Rules engine for the clean deterministic cases
Language model for semi-structured public pages and schedules
Browser agent for interactive or JavaScript-heavy sources that had to be operated more like a person

The workflow looked like this:

database row comes in
-> system routes it to the rules engine, language model, or browser-agent path
-> app maps internal plaza names and vehicle classes to the public source format
-> validator fetches or operates the public source
-> system extracts the relevant rate and compares it to the database value
-> result is stored as valid, invalid, or unvalidated with notes about why
-> data team gets a prioritized list of real mismatches instead of raw noise

The split between real mismatches and website failure modes mattered a lot. The whole point was to avoid sending operators after every apparent failure.

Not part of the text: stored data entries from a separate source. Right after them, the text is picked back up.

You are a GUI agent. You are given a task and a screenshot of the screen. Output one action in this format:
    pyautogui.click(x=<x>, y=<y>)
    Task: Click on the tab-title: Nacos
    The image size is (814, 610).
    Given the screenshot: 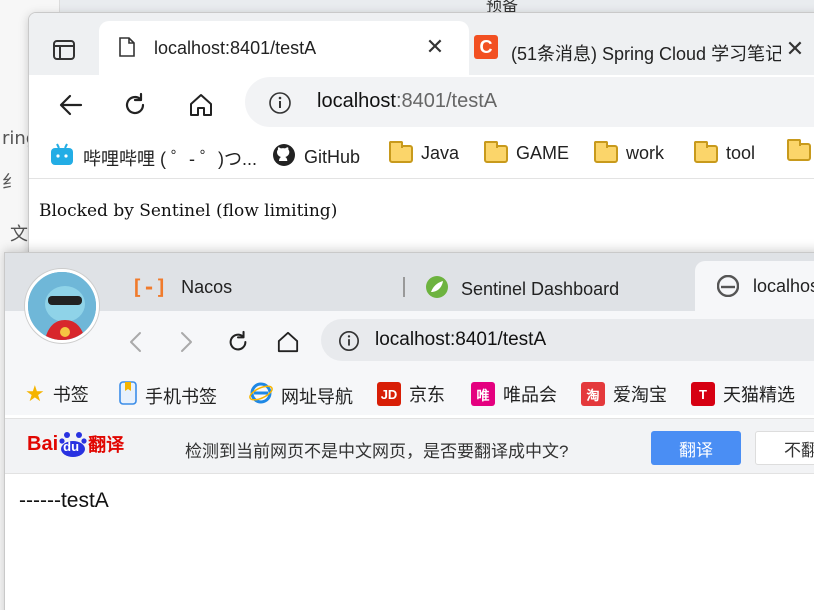 What is the action you would take?
    pyautogui.click(x=207, y=286)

A broken calculator page, an unsupported route, missing public data, and an actually wrong rate are not the same thing, and the system had to classify them differently if the output was going to be useful.

Outcome

The useful outcome was not “AI checked some websites.” The useful outcome was that a messy public-data maintenance job became a workable operations pipeline.

By the end, the system had validated data at real operating scale and made the cleanup queue much sharper. The team was no longer chasing every weird website behavior as if it were a pricing bug. They could focus on the small slice of records that were actually invalid, while the rest of the system handled deterministic cases with rules, fuzzy public-source interpretation with a model, and the truly annoying interactive cases with a browser agent.

That is the kind of AI work I like: narrow scope, real source material, structured outputs, and a direct path from model judgment to something an operations team can actually use.